(Fox Searchlight/courtesy Everett Collection; Dia Dipasupil/Getty Images)
Long before Euphoria, there was Thirteen.
Catherine Hardwicke’s R-rated slice-of-life drama about an honors student (Evan Rachel Wood) whose relationship with her mother (Holly Hunter) is put to the test when a new friend (Nikki Reed) introduces her to sex, drugs and petty crime stunned audiences when it debuted at the Sundance Film Festival in early 2003 and subsequently released in theaters 20 years ago Sunday.
“I like elevating things,” Hardwicke (Twilight, Mafia Mamma) tells us in a recent interview. “I wanted you to feel how the hormones are raging and what it feels like to be a kid when everything matters.”
Hardwicke was a prolific production designer working with the likes of Cameron Crowe, Richard Linklater and David O. Russell in the 1990s and early 2000s when she teamed with Reed — then 14, and the daughter of an ex-boyfriend — to write the script for Thirteen in only six days. “We really tried to [show] what it felt like to be a teenager, and just going through all the crazy pressures from the outside world,” Hardwicke says.
But while Euphoria, the Emmy-winning sensation starring Zendaya that offers an often heavy and jarring depiction of contemporary female teendom, was produced with the backing of the hit-making network HBO, Hollywood was far more cautious of similar content when Hardwicke and Reed shopped their script around town two decades ago.
“I mean, every studio and every financier said, ‘No, we can’t make it.

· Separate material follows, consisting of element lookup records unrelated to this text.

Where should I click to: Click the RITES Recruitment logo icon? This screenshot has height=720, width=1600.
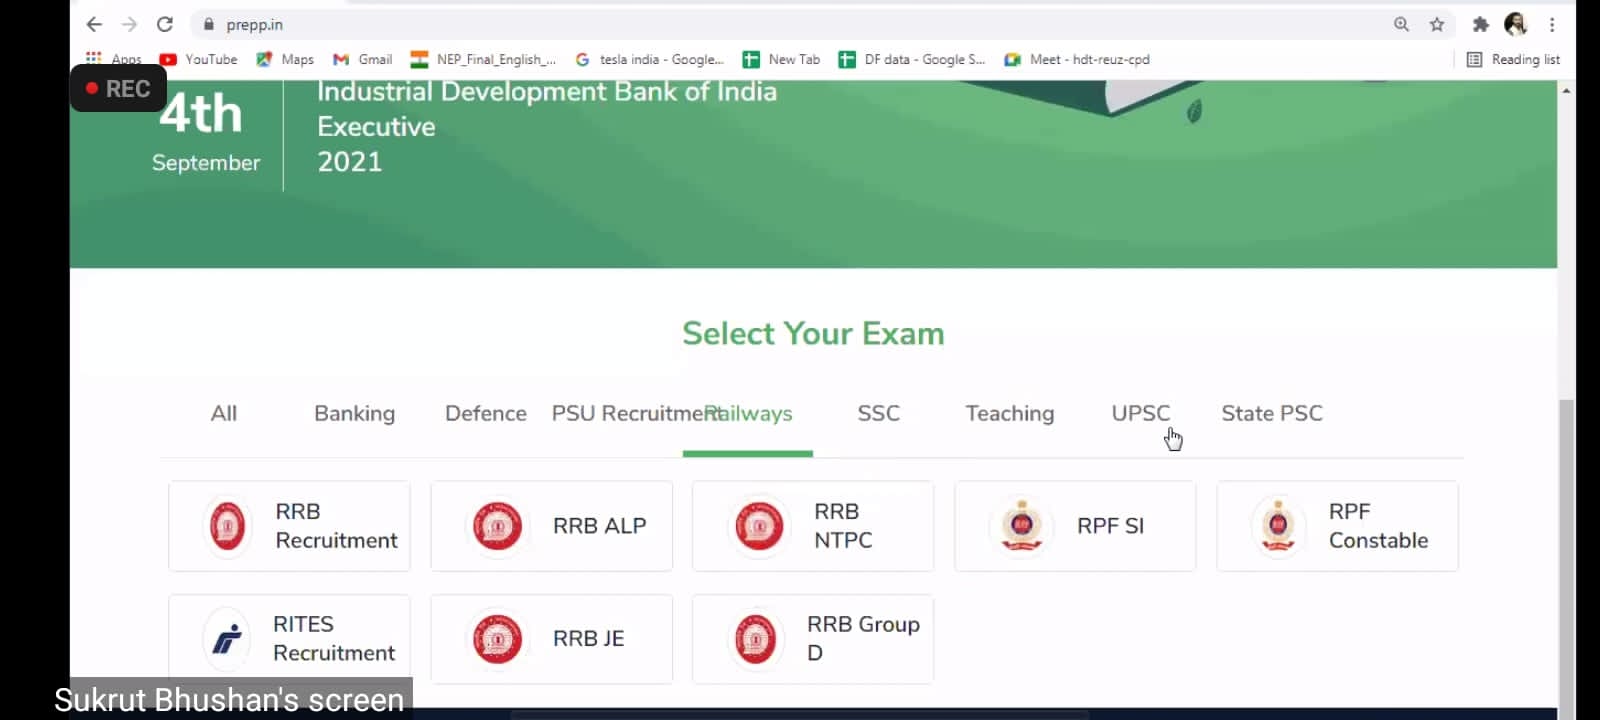point(227,638)
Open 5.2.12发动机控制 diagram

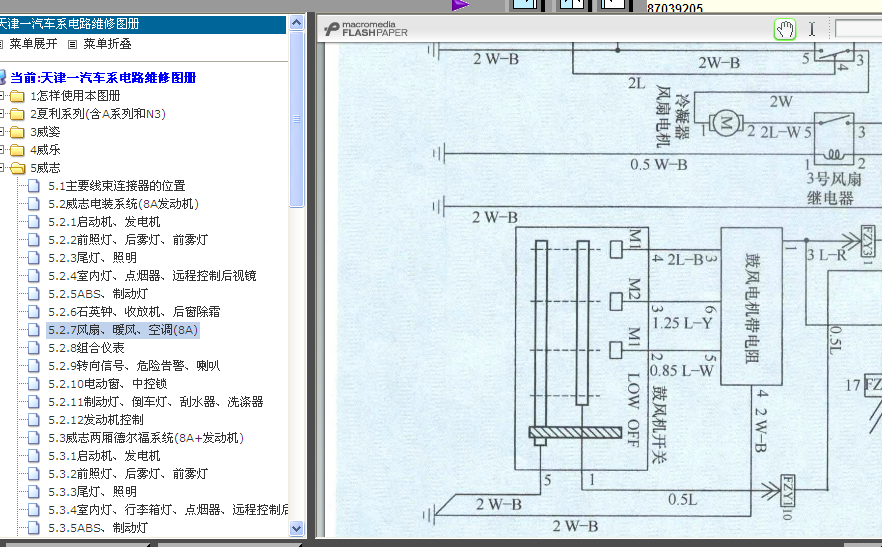click(x=96, y=420)
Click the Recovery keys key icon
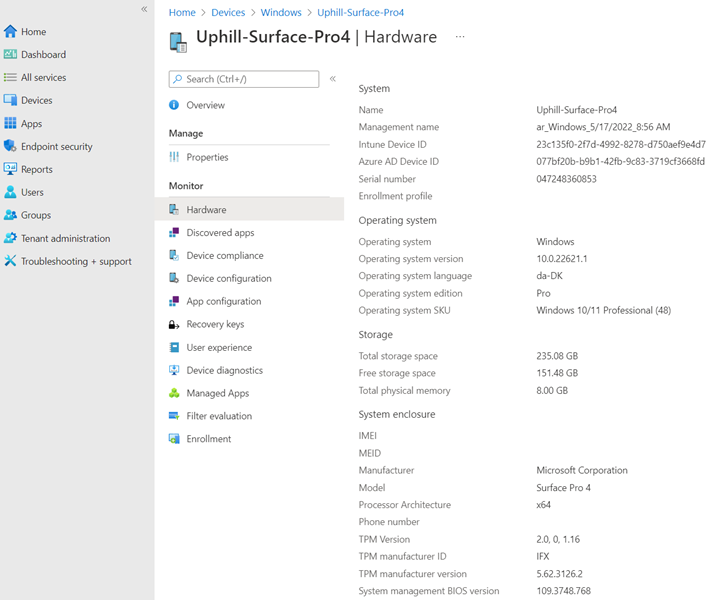Screen dimensions: 727x600 pyautogui.click(x=174, y=325)
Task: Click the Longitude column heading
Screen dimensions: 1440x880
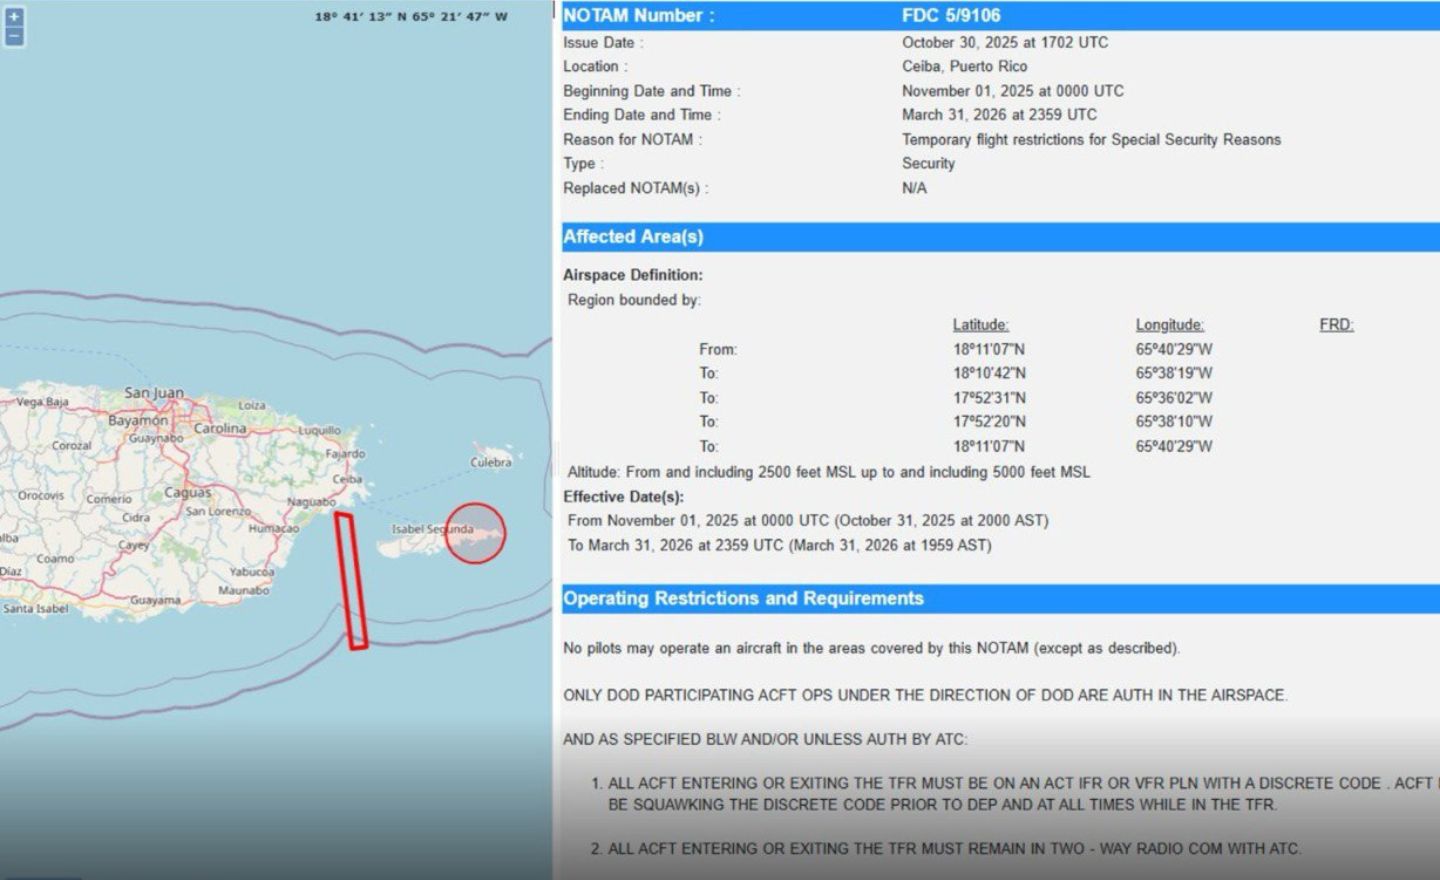Action: (x=1169, y=325)
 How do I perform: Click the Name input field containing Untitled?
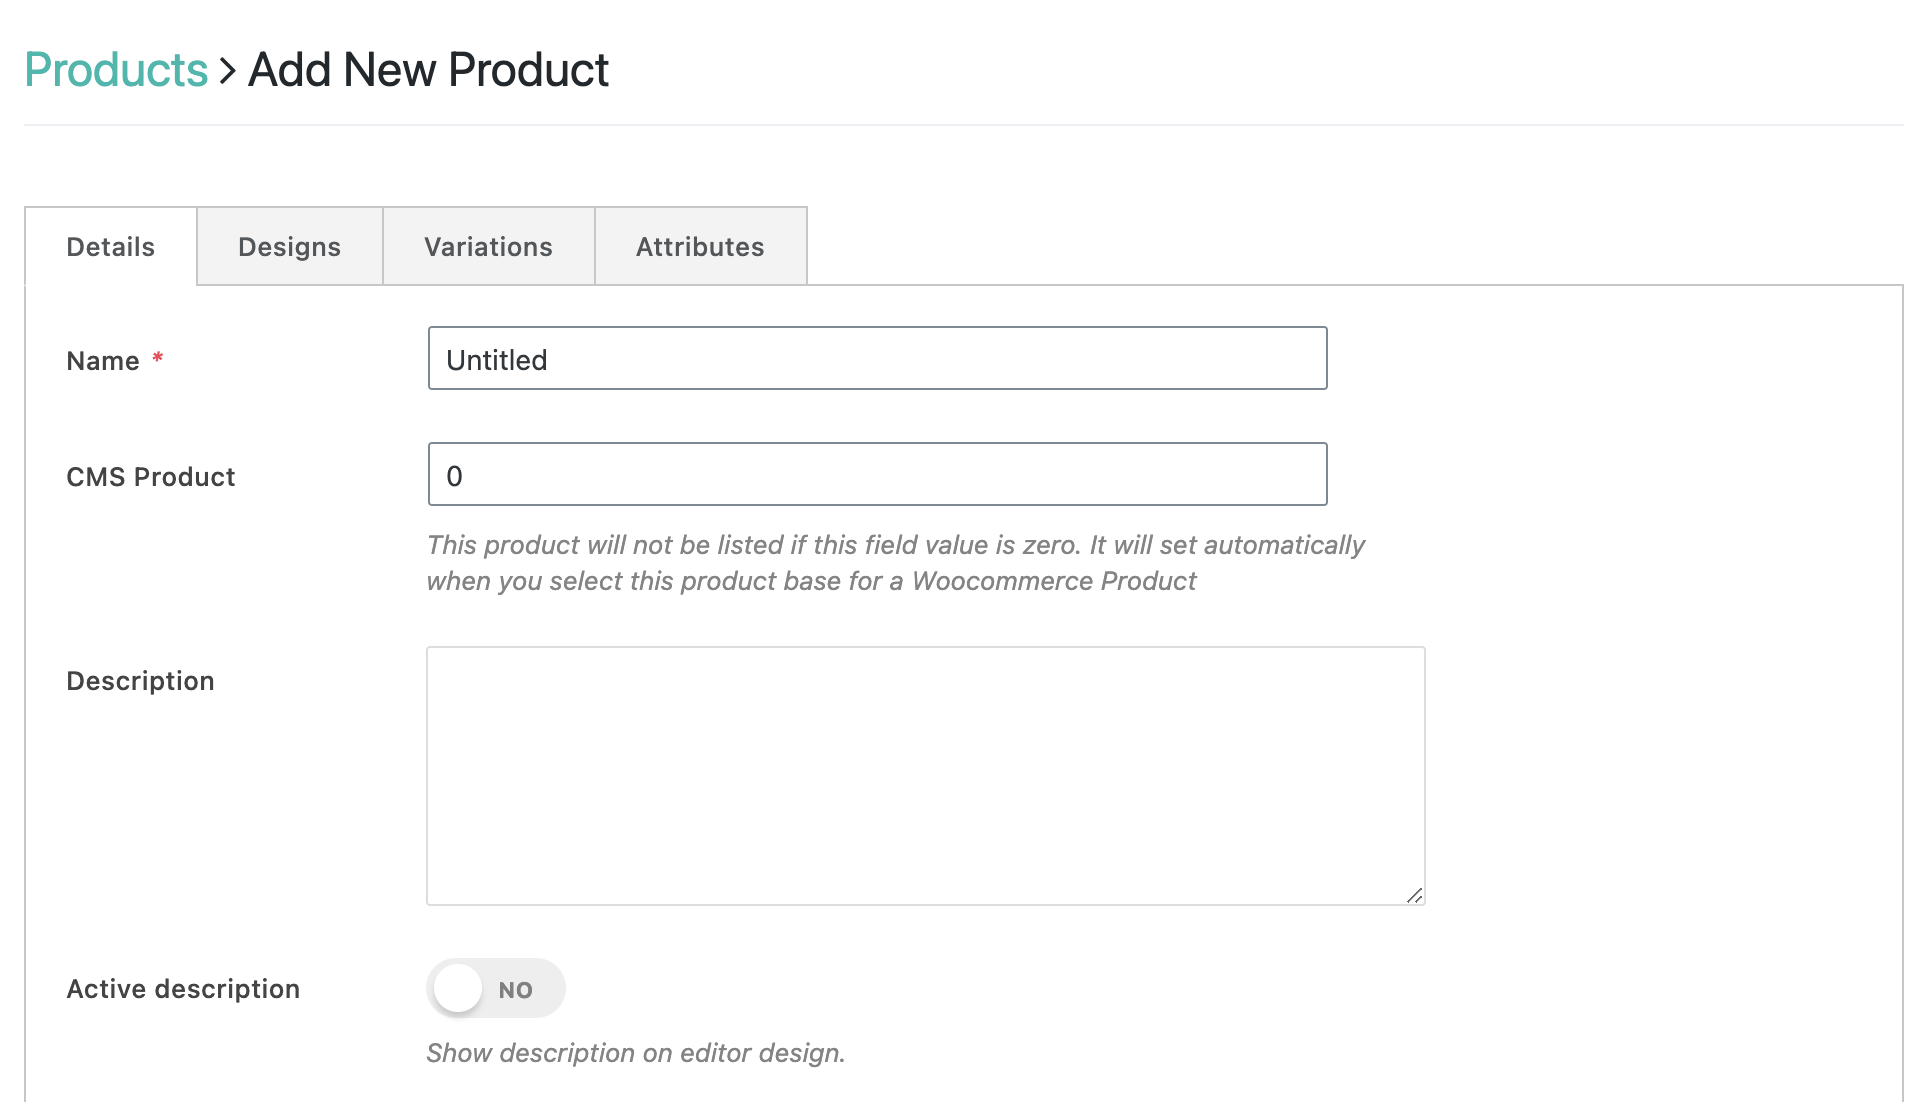coord(877,359)
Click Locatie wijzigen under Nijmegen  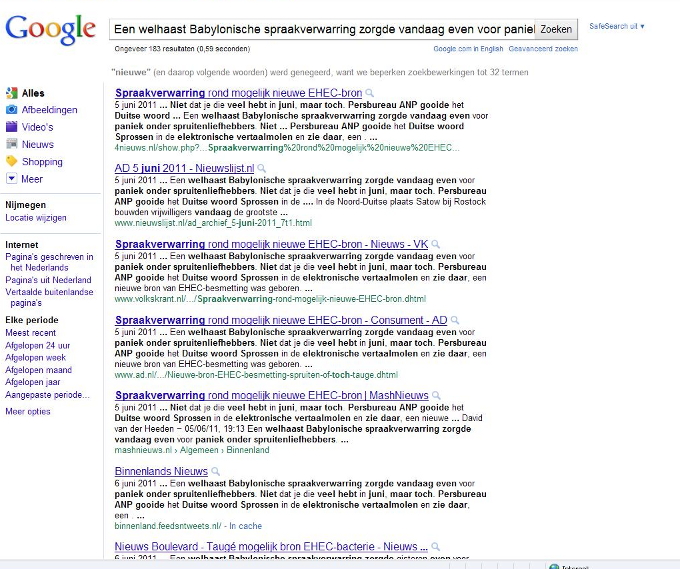pos(36,217)
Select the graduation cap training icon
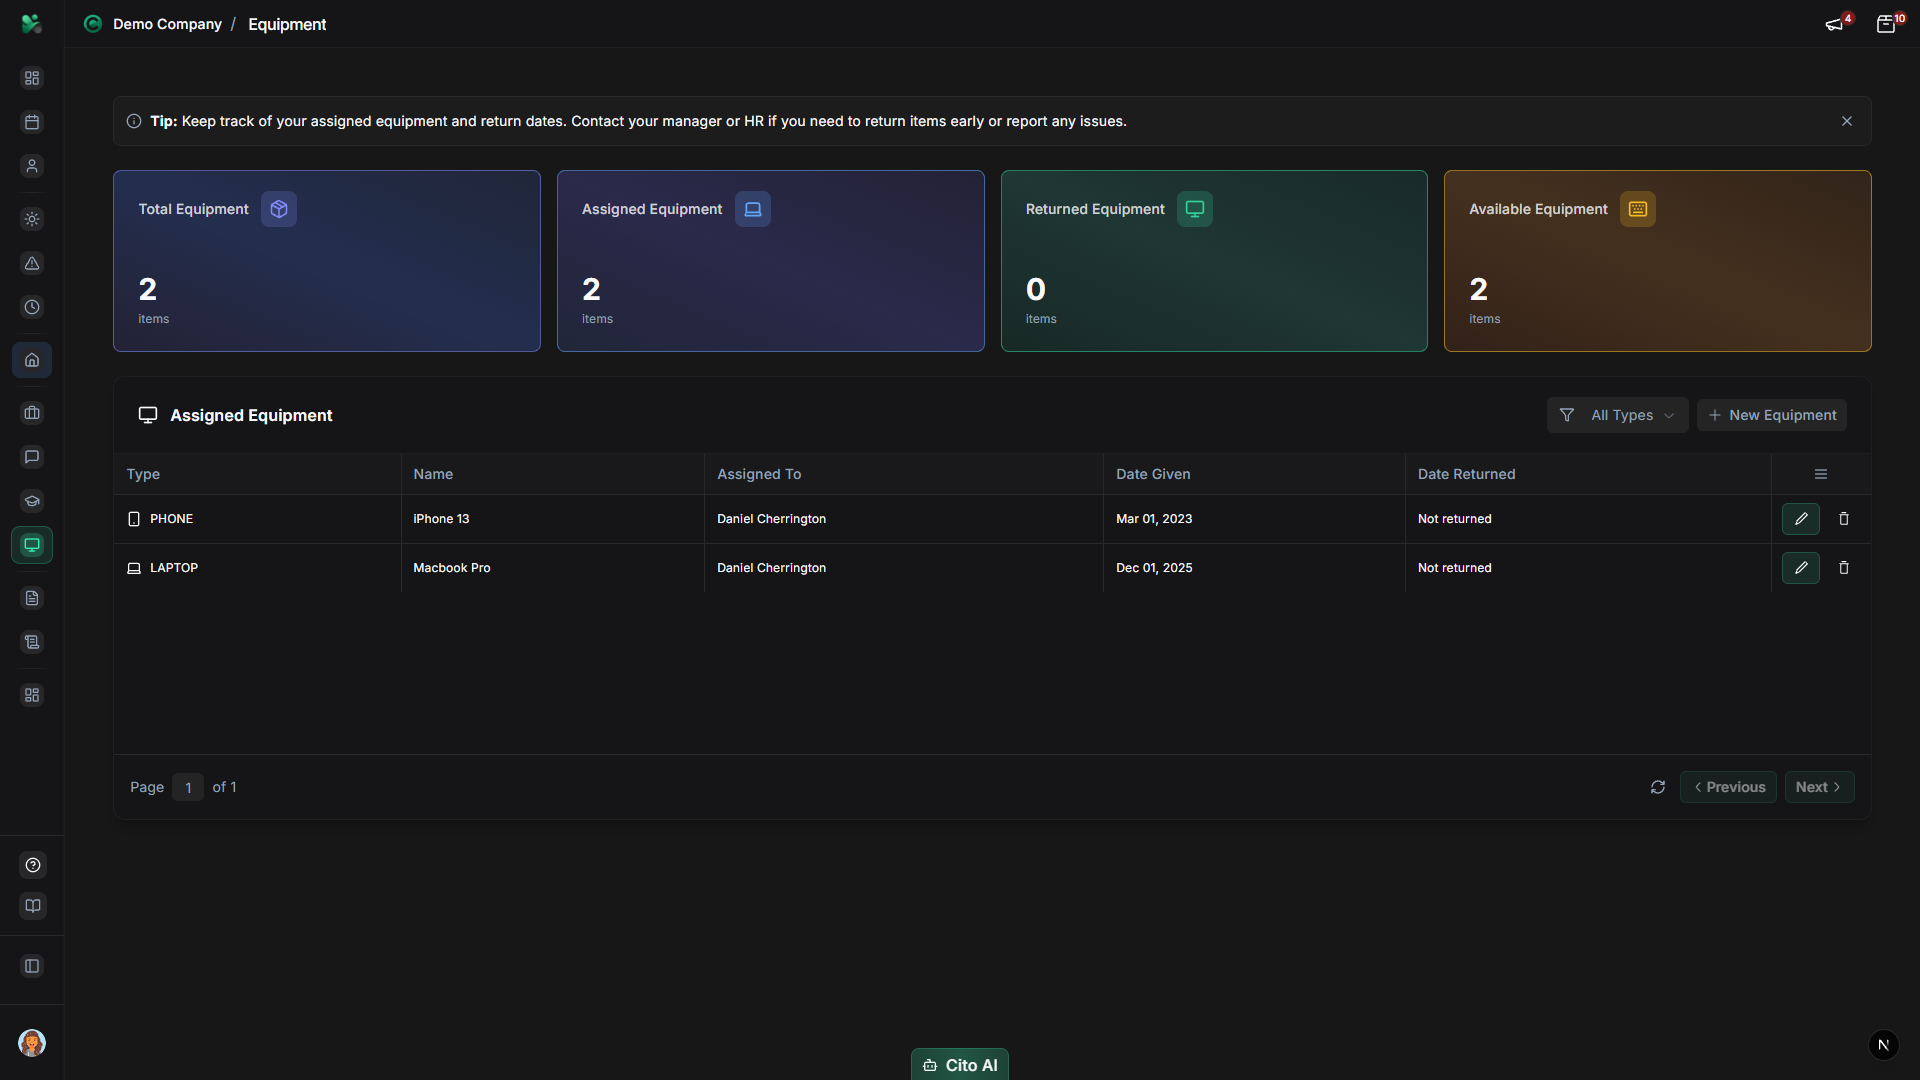Image resolution: width=1920 pixels, height=1080 pixels. coord(32,501)
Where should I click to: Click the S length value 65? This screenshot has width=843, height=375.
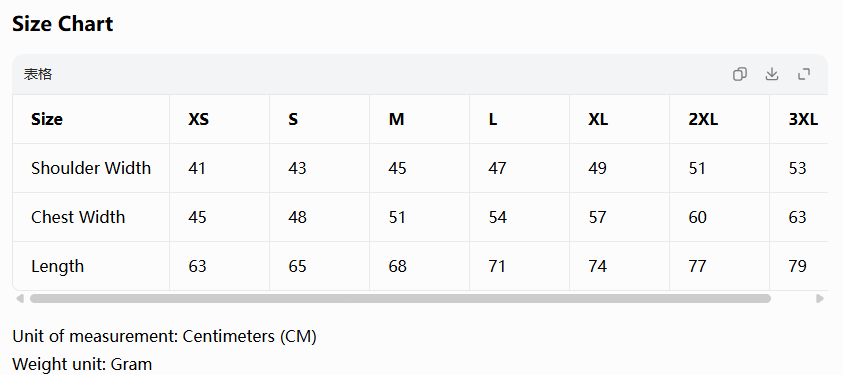297,266
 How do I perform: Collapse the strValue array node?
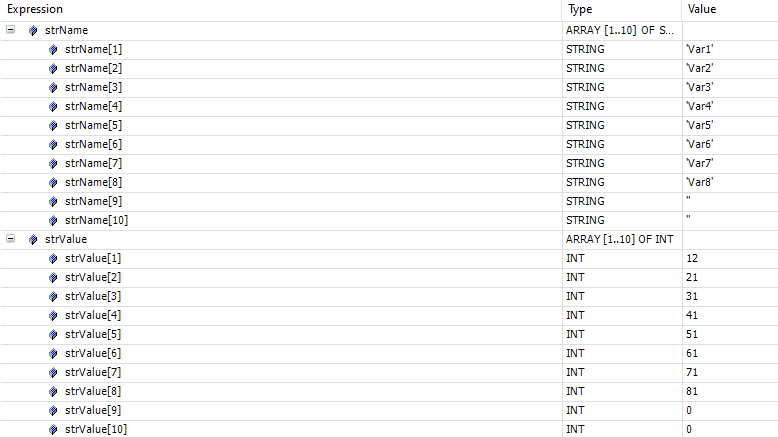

How could we make a movie that’s gonna be R-rated with an unknown 13-year-old girl in the lead?’ Everybody said no,” Hardwicke says.
The film was ultimately produced with a budget of about $2 million, which Hardwicke raised through independent equity financing. It was shot in Los Angeles over 24 days.
“We made it by hook or crook, you know? And for no money. I got paid three bucks the whole time. But when we finally made it, people were like, ‘Oh, it’s powerful. It’s moving. It’s relevant in a way to what people are going through.’”
After the film premiered to raves and a directing award for Hardwicke at the Sundance Film Festival, Fox Searchlight acquired the film and eventually set it for theatrical release on Aug. 20, 2003. It ultimately earned over $10 million, scored bravura reviews (“An emotionally wrenching, not to mention terrifying, film about the perils of being a teenager,” reads the critical consensus of Rotten Tomatoes’s 81 percent approval rating) and heaps of honors, including Oscar and BAFTA nominations for Hunter, SAG nominations for Wood and Hunter and an Independent Spirit Award win for Reed.
“That’s my little baby,” Hardwicke says now of the film. “You know, I saw what Nikki Reed was going through at 13… Holly Hunter, Evan Rachel Wood, their performances are still so strong if you watch it now because they put their hearts into it. They felt it. They lived it on the day. So I love that film.”
Nikki Reed and Catherine Hardwicke at the 15th annual Women in Hollywood Tribute on Oct. 6, 2008. (Michael Buckner/Getty Images)
And it’s still resonating with teens today, the filmmaker says.
“Even now on TikTok, there’s like 1.6 billion interactions with Thirteen. People are seeing clips and they’re writing in the comments, ‘That happened to me last week with my mom.’ So because it was quite honest and had real emotions, it’s still relevant to a lot of people.”
Hardwicke and Reed reunited five years ago when the director cast the actress as vampire Rosalie Hale in The Twilight Saga. But the pair have long discussed continuing The Thirteen Saga.
“We have talked about [it], I talk to Nikki a lot,” Hardwicke says. “We really wanna do a TV series where we see other 13-year-old girls: Thirteen Afghanistan, Thirteen Detroit. You know, let’s see how other 13-year-old girls are navigating their transition into adulthood.”
Thirteen is available to stream on Apple TV.